(718b) Climate-Resilient Process Design Using the Flexibility Analysis Approach | AIChE

(718b) Climate-Resilient Process Design Using the Flexibility Analysis Approach

Authors 

Lee, K. - Presenter, The Ohio State University
Khanal, S., The Ohio State University
Bakshi, B., Ohio State University
The impacts of climate change can be fatal in various ways. We have seen the increased fluctuation of precipitation and temperature, which causes frequent natural disasters, such as flooding, drought, severe storms, and hurricanes. These are the direct impacts of climate change primarily related to the water cycle, which is one of the supporting services from ecosystems. The change in supporting ecosystem services will affect other ecosystem services (i.e., provisioning, regulating, and cultural services) as well as economic and societal activities that rely on ecosystem services. Numerous studies indicated that the knock-on (indirect) impacts of climate change on economic activities are significant as well. For example, Martinich and Crimmins (2019) estimated that the overall economic damages in the U.S. range in the hundreds of billions of dollars annually by 2100 under a high emission scenario. However, mitigation strategies under a low emission scenario will result in substantial economic benefits. Therefore, it is critical that we need to investigate both vulnerability and adaptation of technological systems to climate change.

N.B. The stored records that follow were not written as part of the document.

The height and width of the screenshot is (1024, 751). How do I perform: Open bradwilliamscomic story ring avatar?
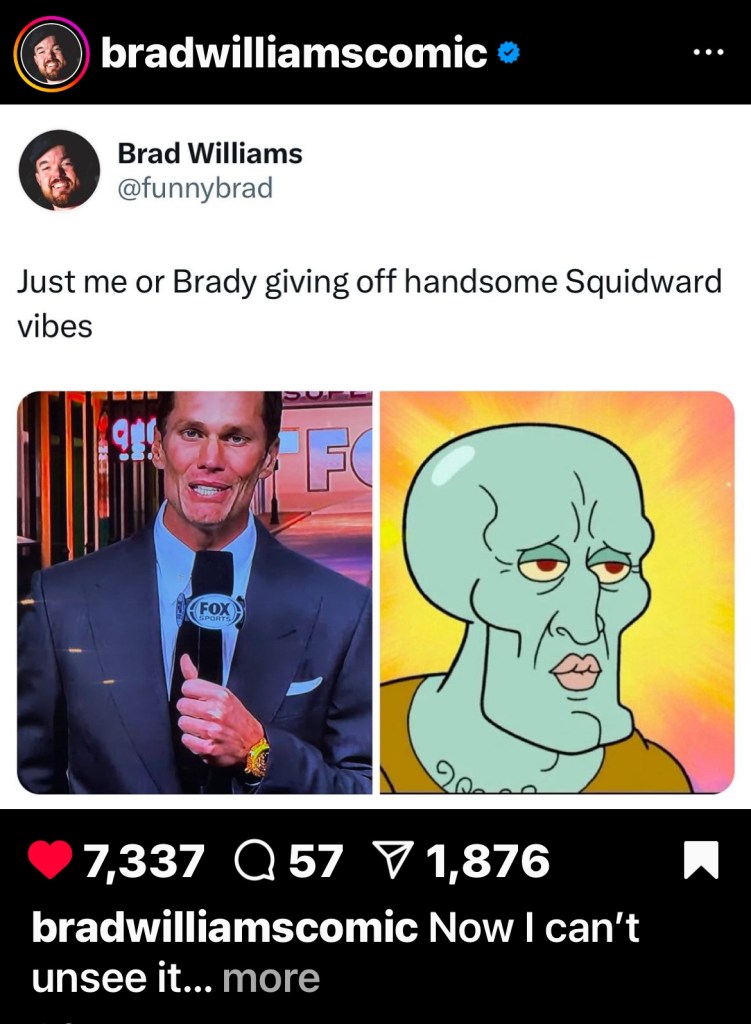point(52,52)
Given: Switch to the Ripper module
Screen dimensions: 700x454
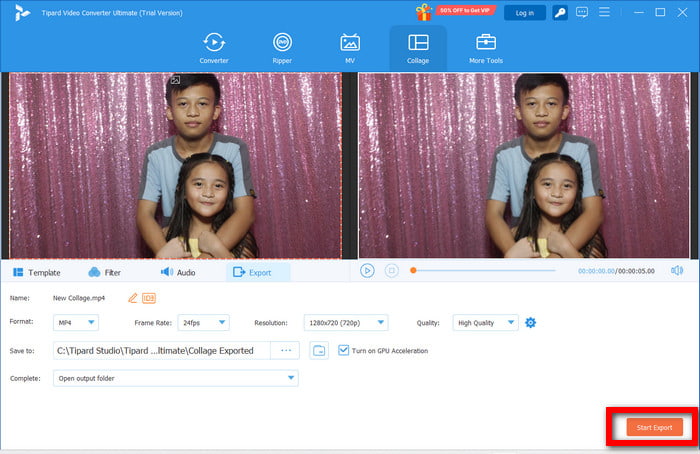Looking at the screenshot, I should [282, 46].
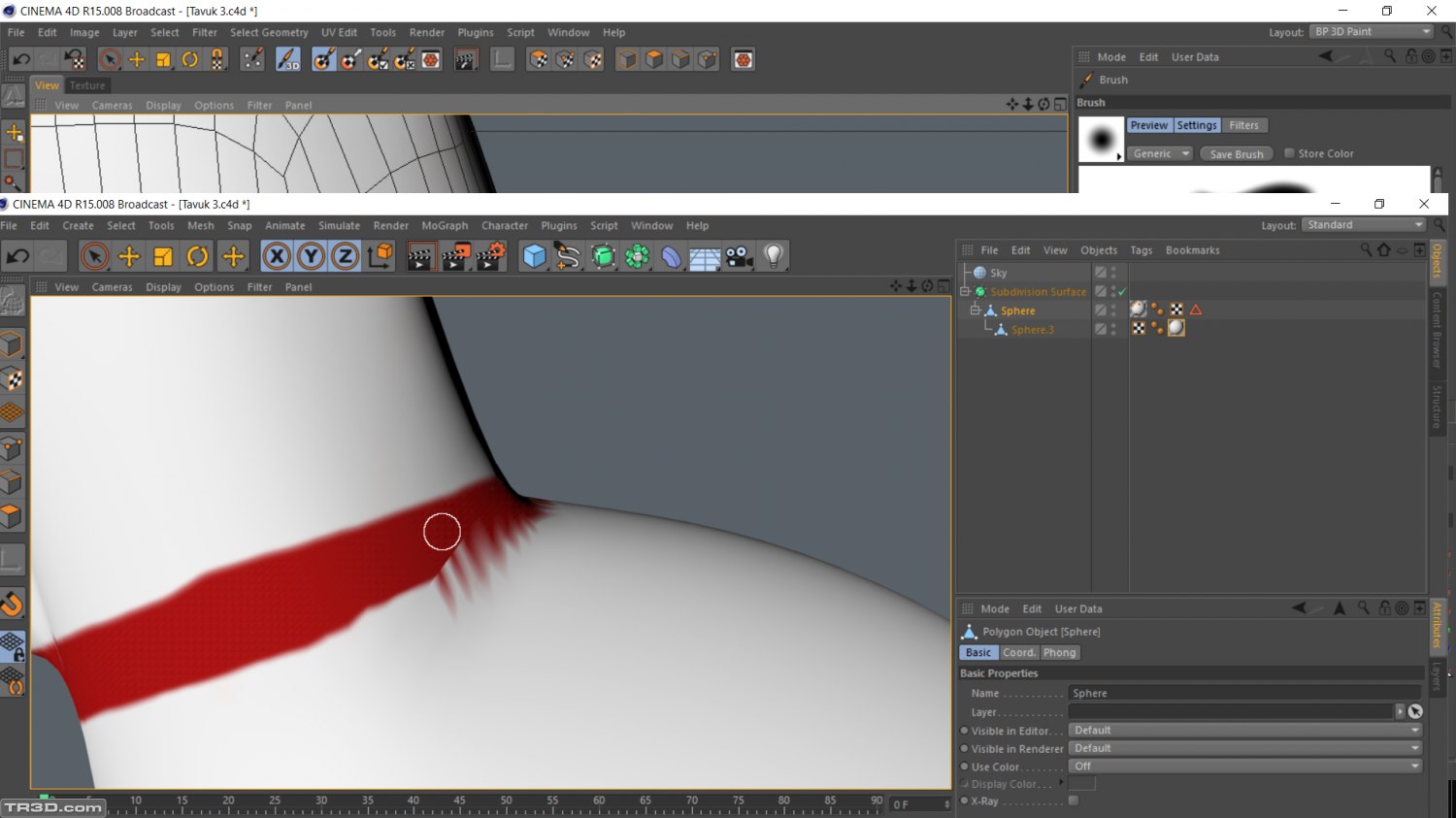Click the Edit Render Settings icon

coord(490,256)
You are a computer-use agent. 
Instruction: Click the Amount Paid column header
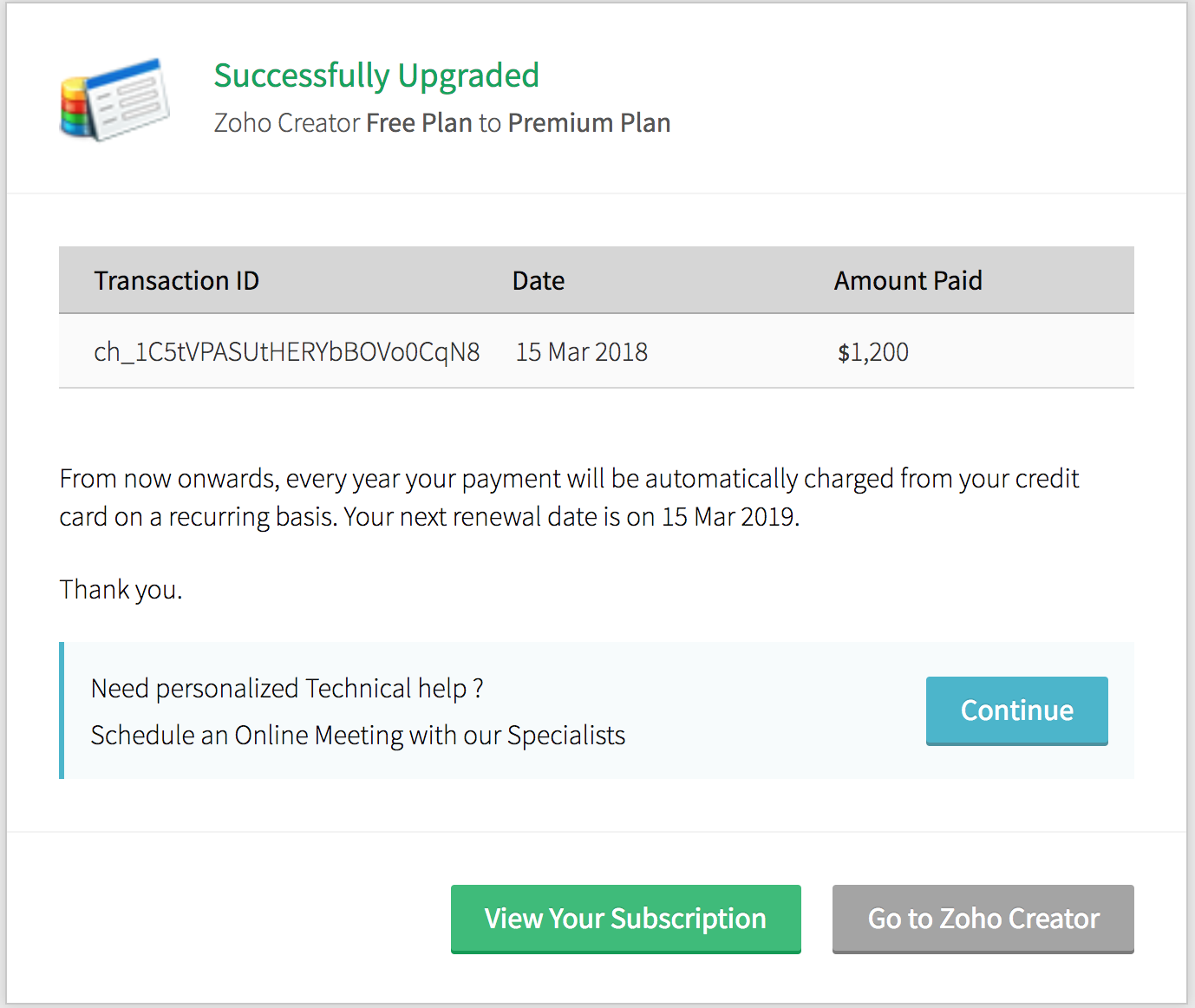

Currently, most work on the climate change impacts has been conducted on agricultural and energy sectors. However, studies on manufacturing systems are still lacking. Designing flexible/resilient manufacturing systems to climate change is necessary to make them adapt to uncertain climate disturbances and changes in ecosystems and economic markets. Additional costs will be involved with adaptation strategies by showing trade-offs with the benefits of avoiding climate change impacts. In this work, we address climate-resilient process design (CRPD) problems using a flexibility analysis (FA) approach.

The main motivation for FA is to guarantee the operability (the capability of feasible operation) of manufacturing processes under changes and disturbances (uncertain parameters) at the design stage of processes [2]. Uncertain parameters can be physical properties such as inlet temperature, flow rate, and concentrations; and economic properties such as price and demand of products. The flexibility of a given design can be calculated by maximizing the range of unknown parameters that ensure a feasible operation. Also, by including a cost minimization function and solving a multi-objective optimization problem, optimal designs with desired flexibility and cost can be identified.

FA is suited for exploring CRPD since future climate projections are uncertain. Numerous global climate models (GCMs) have been developed to project future climate data. Based on the climate data, future ecosystem provisioning services, such as water supply, can be simulated using hydrological modeling or ecosystem modeling tools. For example, water is an important resource for any manufacturing system since it is used for cooling and steam-heating processes. Therefore, those projected and simulated data can be considered as uncertain parameters for the FA study. The preliminary study on a heat exchanger network (HEN) shows that its flexibility needs to be increased to adapt it to future climate disturbances (warmer water temperature). Also, the study exhibits the increased investment cost as a trade-off with higher flexibility.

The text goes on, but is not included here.